韩王妃赶紧追出来,问道:“午膳已经备好,王爷有甚要事,难道不能用过午膳再去办理?大清早便赶去上朝,腹中空空,若是连午膳也不吃,长此以往怕是要熬坏了肠胃,落下病根呢。”
李元嘉搪塞道:“吾已经根同僚约好共进午膳,也能小酌几杯,这就赶着过去,免得迟到失礼。”
韩王妃不再多说,可是看着自家男人行色匆匆的模样,总觉得有些不大对劲。
怎地好似躲着什么一般……
回到花厅,派人去喊儿女,发现也都不在家中,便净过手准备一个人享用午膳,可是饭菜未等端上来,便见到刚刚走出去的韩王殿下慌里慌张的又回来了……
“哎,殿下不是根同僚约好了么?可是还有事?”
韩王妃站起身问道。
李元嘉三步并作两步走进花厅,到了近前拉住韩王妃的纤手,疾声道:“王妃救我!”
韩王妃吓了一跳,惊骇道:“殿下犯了何等大错?难道是太子殿下想要趁着陛下不在京中,故而夺了王爷的官职?”
李元嘉一愣,略显尴尬:“那倒不是,只是二郎已经杀到府上,怕是不肯与我罢休!”韩王妃:“……哈?!”

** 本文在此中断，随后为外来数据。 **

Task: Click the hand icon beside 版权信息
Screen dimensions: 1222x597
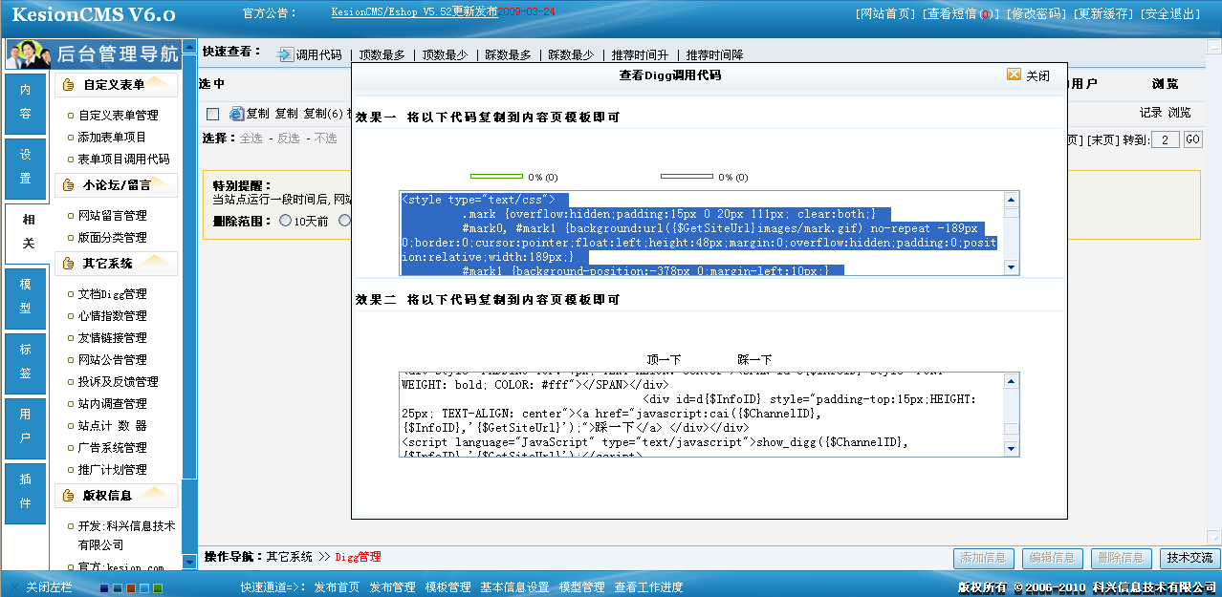Action: pyautogui.click(x=69, y=496)

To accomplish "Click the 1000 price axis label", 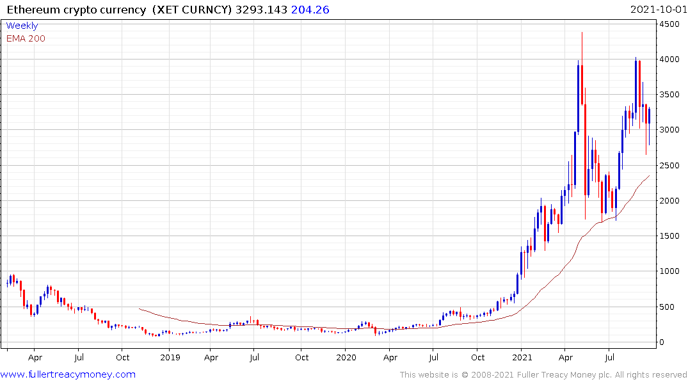I will pyautogui.click(x=669, y=271).
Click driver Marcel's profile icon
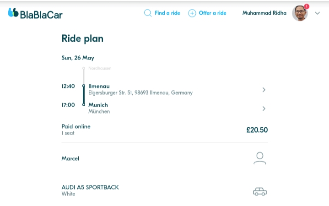Viewport: 329px width, 206px height. (x=259, y=158)
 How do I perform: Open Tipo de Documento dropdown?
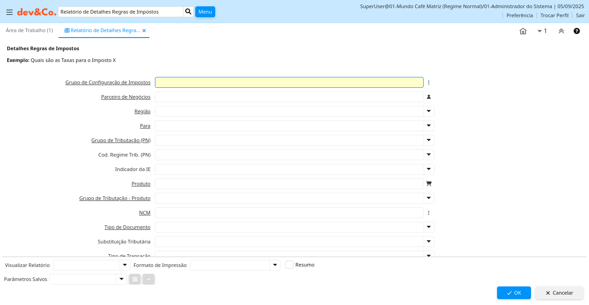pyautogui.click(x=429, y=227)
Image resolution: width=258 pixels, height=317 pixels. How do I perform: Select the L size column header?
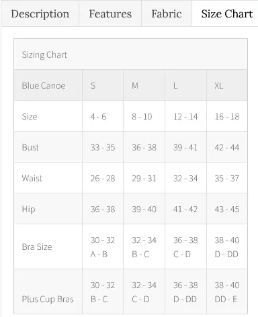pos(185,85)
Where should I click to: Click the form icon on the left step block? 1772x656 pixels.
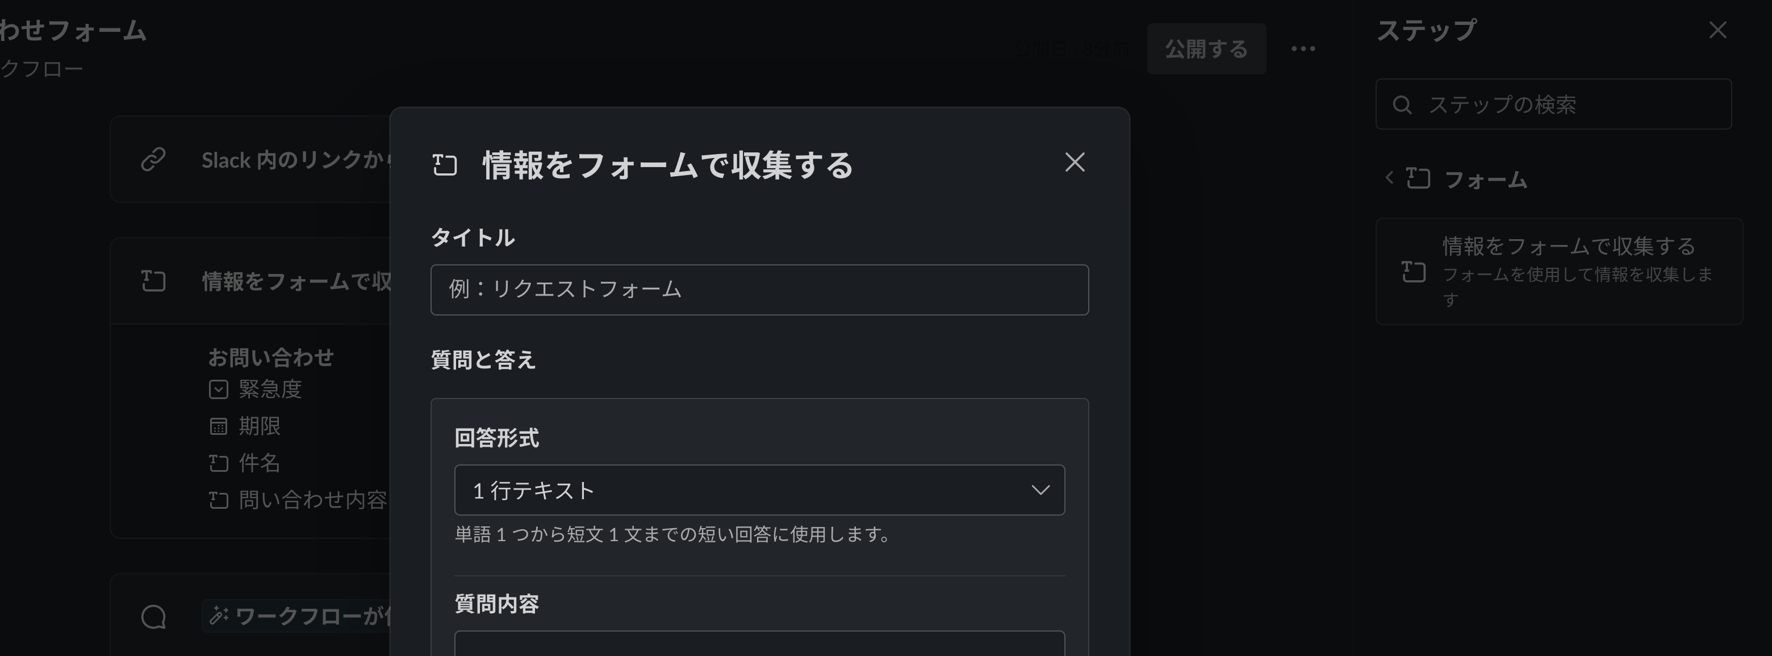coord(152,281)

她非但不提自家男人担忧,反而埋怨道:“你这人哩,平白招惹那个棒槌作甚?到底也是我娘家兄弟,你这个姐夫不说偏袒他一些,却总是让他吃亏,真真是活该!”
李元嘉:“……”
喂!
拜托,你都不用问就知道是我让你兄弟吃亏了?
简直是神默契啊……
不过这会儿非是争辩谁吃亏谁占便宜的时候,拉着妻子的手不松开,央求道:“本王对天发誓,这回绝对非是针对二郎,只不过朝堂之上哪里有什么姐夫小舅子,本王总不能为了顾及他的想法,故意玩忽职守吧?”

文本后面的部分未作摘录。